The traditional example, where we need cudaDeviceSynchronize(), is when we need use printf in a kernel. We launch a kernel that does a calculation and then print the result. I don’t want to disappoint you but if you haven’t tried yet, you won’t have any print to the display. The reason is the asynchronous nature of kernel launching. A kernel launch is asynchronous. This means that the control returns to the CPU immediately after the launch, before the kernel has finished executing. So what is the next thing in the CPU after the kernel finish? Application exit. At application exit, GPU ability to send output to the standard output is terminated by the OS. Thus, the output that is generated later by the kernel has nowhere to go, and we won't see it. On the other hand, if we use cudaDeviceSynchronize(), then the kernel is guaranteed to finish and the output from the kernel will find a waiting standard output queue, before the application is allowed to exit.

 

Slide 7 – CUDA Data Movement Functions are Synchronous

By default, CUDA data transfers, like cudaMalloc() and cudaMemcpy(), are synchronous by default. In other words, the functions do not return until the data transfer is complete, so for instance cudaMemcpy() finishes execution before the CPU can move to other operations.

 

Slide 8 - CUDA Vector Types

A nice feature of CUDA is the support of vector types to extends the standard C data types of length up to 4. For instance, if we want a vector with four elements of type float, we can use the type float4. If we want to use a vector with two elements of type integer, we can use CUDA vector type int2. We can access individual components using the suffixes .x, .y, .z, and .w like accessing members of a structure. Accessing components beyond those declared for the vector type is an error.

 

Slide 9 - Why to use CUDA vector types is good?

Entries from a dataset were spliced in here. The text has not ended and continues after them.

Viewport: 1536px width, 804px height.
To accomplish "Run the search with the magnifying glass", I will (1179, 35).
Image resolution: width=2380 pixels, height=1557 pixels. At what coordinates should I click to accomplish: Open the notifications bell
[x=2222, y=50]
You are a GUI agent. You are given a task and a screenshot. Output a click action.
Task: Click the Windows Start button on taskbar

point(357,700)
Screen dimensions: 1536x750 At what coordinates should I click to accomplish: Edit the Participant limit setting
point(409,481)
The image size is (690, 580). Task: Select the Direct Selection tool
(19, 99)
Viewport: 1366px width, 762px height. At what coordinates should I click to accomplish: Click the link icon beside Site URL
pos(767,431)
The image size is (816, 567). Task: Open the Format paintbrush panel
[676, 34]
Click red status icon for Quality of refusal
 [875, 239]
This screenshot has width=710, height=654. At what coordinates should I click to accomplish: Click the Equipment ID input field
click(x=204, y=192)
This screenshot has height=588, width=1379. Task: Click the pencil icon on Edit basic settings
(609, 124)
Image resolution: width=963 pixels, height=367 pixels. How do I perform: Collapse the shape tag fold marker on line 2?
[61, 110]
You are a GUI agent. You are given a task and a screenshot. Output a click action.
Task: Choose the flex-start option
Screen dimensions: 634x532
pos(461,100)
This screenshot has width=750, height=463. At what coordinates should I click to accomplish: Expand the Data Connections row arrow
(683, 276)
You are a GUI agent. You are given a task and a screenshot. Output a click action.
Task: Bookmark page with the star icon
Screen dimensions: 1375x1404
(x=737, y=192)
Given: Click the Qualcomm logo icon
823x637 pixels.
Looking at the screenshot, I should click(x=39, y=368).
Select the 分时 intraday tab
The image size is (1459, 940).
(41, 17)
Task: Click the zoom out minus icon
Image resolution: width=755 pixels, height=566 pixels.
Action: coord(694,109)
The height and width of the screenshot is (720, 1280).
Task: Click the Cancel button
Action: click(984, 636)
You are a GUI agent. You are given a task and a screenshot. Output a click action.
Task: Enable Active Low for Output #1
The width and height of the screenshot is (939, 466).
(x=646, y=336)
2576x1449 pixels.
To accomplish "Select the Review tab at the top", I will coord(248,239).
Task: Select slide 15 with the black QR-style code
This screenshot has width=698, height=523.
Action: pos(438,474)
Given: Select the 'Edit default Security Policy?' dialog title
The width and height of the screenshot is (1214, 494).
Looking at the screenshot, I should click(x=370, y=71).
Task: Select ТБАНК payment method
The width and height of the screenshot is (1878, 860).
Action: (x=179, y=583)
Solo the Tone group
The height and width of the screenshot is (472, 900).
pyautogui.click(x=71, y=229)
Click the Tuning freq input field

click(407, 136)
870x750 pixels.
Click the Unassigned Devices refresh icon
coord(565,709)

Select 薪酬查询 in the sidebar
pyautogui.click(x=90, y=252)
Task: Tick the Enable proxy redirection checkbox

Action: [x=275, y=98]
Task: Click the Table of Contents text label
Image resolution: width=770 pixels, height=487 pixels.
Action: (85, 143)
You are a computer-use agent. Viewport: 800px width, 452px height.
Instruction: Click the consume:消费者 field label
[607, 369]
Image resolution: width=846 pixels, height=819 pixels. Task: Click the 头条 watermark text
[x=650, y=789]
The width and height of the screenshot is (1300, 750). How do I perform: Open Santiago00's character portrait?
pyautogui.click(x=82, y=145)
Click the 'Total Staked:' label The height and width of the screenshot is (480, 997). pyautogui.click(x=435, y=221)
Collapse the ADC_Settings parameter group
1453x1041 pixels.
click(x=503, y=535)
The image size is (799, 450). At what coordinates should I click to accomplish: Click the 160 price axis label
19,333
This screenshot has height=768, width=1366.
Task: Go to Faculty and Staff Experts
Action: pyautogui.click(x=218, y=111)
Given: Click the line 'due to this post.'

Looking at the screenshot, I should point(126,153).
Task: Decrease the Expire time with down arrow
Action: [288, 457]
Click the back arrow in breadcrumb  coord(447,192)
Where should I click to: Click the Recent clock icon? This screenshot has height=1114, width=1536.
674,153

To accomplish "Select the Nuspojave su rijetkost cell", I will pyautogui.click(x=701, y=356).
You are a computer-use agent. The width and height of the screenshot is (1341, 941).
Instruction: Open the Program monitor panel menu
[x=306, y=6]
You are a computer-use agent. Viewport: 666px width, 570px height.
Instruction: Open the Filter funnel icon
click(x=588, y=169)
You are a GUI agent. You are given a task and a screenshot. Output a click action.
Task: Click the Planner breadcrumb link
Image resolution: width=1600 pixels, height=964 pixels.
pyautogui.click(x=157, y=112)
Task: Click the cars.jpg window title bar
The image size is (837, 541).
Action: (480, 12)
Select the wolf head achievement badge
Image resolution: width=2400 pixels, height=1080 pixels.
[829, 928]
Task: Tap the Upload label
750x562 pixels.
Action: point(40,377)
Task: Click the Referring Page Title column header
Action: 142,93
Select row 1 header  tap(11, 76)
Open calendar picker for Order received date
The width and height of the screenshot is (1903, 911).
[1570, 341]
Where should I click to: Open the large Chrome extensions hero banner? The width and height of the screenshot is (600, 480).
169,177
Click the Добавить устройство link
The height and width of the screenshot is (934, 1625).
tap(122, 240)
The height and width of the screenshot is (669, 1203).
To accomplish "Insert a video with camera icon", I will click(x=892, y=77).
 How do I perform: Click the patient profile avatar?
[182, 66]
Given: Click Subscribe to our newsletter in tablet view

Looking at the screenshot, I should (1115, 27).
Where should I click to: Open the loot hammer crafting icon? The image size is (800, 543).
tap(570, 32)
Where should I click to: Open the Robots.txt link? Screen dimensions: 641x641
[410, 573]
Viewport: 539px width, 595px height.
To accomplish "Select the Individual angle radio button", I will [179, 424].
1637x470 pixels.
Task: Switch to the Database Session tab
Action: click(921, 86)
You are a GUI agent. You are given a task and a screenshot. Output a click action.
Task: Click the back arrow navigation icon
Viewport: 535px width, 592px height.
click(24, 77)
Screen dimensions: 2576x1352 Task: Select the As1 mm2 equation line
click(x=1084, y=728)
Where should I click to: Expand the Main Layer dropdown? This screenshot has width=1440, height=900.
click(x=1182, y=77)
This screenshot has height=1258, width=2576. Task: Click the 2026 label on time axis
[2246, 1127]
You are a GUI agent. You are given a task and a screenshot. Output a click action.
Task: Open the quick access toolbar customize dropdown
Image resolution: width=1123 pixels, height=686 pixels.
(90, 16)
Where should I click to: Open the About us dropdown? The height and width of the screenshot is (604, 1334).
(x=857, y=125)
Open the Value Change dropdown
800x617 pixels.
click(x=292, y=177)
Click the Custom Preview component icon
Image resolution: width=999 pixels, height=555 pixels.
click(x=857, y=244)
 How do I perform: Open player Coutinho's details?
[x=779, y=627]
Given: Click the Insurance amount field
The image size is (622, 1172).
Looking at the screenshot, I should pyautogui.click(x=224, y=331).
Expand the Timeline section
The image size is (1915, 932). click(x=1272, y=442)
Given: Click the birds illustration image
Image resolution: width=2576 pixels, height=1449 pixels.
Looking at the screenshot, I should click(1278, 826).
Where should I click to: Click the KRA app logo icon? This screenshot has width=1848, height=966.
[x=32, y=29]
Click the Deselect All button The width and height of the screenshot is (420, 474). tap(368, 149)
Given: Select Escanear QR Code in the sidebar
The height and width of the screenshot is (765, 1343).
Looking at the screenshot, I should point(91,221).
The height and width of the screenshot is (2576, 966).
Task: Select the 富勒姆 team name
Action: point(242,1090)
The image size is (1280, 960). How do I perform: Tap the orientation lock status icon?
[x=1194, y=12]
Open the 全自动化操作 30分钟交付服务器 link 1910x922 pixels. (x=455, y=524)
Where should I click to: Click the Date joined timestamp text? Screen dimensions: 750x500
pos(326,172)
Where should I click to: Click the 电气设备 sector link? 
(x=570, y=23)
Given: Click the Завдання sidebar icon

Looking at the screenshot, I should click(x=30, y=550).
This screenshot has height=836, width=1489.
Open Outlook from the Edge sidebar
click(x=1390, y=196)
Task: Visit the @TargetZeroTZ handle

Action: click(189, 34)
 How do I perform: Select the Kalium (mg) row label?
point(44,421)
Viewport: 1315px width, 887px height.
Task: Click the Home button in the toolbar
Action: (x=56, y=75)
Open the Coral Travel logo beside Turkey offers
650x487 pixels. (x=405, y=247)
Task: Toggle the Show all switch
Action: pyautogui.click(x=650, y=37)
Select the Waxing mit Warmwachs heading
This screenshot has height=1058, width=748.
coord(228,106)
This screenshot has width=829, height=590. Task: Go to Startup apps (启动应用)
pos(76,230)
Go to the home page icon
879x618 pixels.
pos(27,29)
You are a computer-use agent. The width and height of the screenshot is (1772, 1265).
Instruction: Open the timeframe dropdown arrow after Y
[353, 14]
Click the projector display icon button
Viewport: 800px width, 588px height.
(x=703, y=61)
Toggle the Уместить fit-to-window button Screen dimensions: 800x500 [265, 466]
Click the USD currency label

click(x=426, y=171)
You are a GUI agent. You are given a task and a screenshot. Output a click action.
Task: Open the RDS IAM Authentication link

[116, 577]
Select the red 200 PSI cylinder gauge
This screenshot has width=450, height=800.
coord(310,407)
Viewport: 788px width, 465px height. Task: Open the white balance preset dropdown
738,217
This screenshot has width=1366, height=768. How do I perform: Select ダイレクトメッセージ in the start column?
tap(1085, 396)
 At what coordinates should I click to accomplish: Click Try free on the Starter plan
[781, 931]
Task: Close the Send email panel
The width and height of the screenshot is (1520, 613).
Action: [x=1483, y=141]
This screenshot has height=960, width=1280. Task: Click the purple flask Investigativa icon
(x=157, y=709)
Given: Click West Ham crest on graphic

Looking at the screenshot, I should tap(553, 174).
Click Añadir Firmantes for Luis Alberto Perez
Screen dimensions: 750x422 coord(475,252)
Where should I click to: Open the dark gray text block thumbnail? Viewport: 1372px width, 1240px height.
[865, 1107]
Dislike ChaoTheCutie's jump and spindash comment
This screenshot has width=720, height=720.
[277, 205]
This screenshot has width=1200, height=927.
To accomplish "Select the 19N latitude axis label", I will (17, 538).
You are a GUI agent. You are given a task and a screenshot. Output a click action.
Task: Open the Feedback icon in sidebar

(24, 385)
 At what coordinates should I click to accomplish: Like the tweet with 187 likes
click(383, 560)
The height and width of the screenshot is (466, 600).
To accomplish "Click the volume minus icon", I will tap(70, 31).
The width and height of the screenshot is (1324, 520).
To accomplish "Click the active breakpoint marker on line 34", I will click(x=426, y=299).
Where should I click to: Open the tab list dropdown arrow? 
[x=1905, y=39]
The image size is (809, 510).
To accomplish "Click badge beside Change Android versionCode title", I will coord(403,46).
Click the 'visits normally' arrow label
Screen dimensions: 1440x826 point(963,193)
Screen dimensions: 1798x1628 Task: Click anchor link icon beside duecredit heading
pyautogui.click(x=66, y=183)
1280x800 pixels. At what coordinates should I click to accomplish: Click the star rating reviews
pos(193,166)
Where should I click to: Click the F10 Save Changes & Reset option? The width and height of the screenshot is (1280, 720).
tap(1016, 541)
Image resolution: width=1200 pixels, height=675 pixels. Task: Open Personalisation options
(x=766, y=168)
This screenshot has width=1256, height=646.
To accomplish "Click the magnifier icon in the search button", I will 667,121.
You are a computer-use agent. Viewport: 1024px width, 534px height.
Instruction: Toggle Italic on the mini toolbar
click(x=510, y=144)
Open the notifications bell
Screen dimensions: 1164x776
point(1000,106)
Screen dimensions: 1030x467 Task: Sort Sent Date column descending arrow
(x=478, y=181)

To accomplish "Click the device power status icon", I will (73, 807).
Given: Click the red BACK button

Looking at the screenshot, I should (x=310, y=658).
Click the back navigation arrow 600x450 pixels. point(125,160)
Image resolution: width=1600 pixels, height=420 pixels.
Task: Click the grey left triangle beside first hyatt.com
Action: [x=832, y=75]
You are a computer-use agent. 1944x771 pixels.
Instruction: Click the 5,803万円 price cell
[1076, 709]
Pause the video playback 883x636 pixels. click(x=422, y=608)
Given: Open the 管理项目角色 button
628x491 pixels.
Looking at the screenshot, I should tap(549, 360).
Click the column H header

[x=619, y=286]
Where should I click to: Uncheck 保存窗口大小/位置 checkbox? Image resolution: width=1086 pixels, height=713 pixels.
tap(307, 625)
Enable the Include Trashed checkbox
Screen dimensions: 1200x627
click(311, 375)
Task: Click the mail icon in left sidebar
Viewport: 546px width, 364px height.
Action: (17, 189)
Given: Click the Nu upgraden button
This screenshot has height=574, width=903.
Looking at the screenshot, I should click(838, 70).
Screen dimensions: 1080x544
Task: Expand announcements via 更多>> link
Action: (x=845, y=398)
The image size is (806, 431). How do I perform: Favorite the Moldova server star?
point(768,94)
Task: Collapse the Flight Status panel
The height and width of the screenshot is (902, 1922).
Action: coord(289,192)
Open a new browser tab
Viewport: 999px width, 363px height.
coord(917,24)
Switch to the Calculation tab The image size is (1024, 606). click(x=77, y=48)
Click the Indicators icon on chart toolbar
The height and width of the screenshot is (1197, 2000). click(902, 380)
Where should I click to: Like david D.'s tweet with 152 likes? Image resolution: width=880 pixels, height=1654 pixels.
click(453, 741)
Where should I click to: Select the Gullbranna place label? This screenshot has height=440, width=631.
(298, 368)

CUDA vector types really look like standard C structures so it is legitimate to ask ourselves what the benefit could be. It turns out that the use of vector types allows for vectorized loads and stores in CUDA C/C++ and helps increase bandwidth utilization. For this reason, we should use them when possible.

 

Slide 10 – CUDA Data types for Index and Dimension Variables

At this point, it might not be a surprise for you that for the index variables, blockIdx and threadIdx, are indeed a CUDA vector of type int.  Index variables are three element vector of type unsigned integer that corresponds to the CUDA data type uint3. In addition, when I have introduced CUDA grids, I mention briefly the type dim3. CUDA uses the vector type dim3 for the dimension variables, gridDim and blockDim. The dim3 type is a CUDA type that is equivalent to uint3 with unspecified entries set to 1. dim3 variables are used for specifying execution configuration.

 

Slide 11 – To Summarize

This lecture concludes the CUDA essential series. In this lecture, we focused on three points.  First, in a kernel we will need to obtain the thread ID. For that, we have to retrieve the ID of the block, the ID of the thread in the block, and do thread indexing. Second, we need to keep in mind that kernel execution, except for CUDA data movement functions, are asynchronous so we might use synchronization to ensure correct execution, like printing from a device. Third, CUDA provides vector types, similar to C structures with 2,3 and 4 members, to improve the memory bandwidth.